# Thread: solving this with ln

1. ## solving this with ln

A bit rusty on the ln's.

1.5=ke^3k.

attempt

ln1.5=3klne

ln1.5=3k(1)

(ln1.5)/3=k???

Thanks....

2. ## Re: solving this with ln

Originally Posted by Neverquit
A bit rusty on the ln's.

1.5=ke^3k.

attempt

ln1.5=3klne

ln1.5=3k(1)

(ln1.5)/3=k???

Thanks....
you have k as a coefficient of the exponential term and k as part of the exponent. An elementary algebraic approach to solve for k is not available ... you'll need to use technology.

let $\displaystyle k = x$

graph $\displaystyle y = xe^{3x} - 1.5$ and locate any zeros ...

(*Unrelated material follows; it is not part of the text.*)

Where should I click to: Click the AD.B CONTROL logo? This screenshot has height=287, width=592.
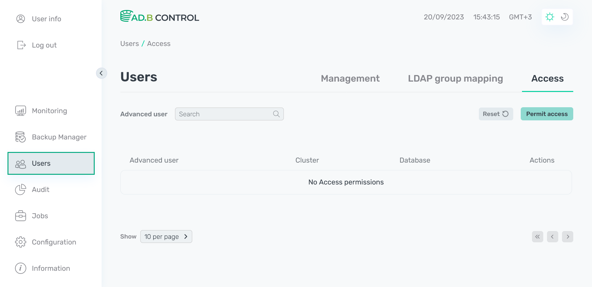click(160, 17)
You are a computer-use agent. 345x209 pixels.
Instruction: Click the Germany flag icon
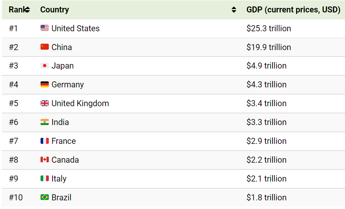[45, 84]
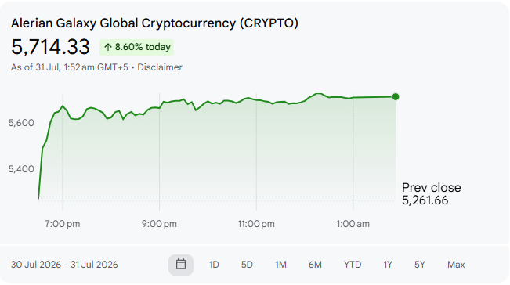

$\displaystyle x = k = 0.4224126...$

3. ## Re: solving this with ln

Originally Posted by Neverquit
A bit rusty on the ln's.

1.5=ke^3k.

attempt

ln1.5=3klne

ln1.5=3k(1)

(ln1.5)/3=k???

Thanks....
I will assume that equation is :

$\displaystyle 1.5=k\cdot e^{3k}$

$\displaystyle 4.5 = 3k \cdot e^{3k} \Rightarrow 3k=W(4.5) \Rightarrow k=\frac{W(4.5)}{3}$

where $\displaystyle ~W~$ is Lambert W function .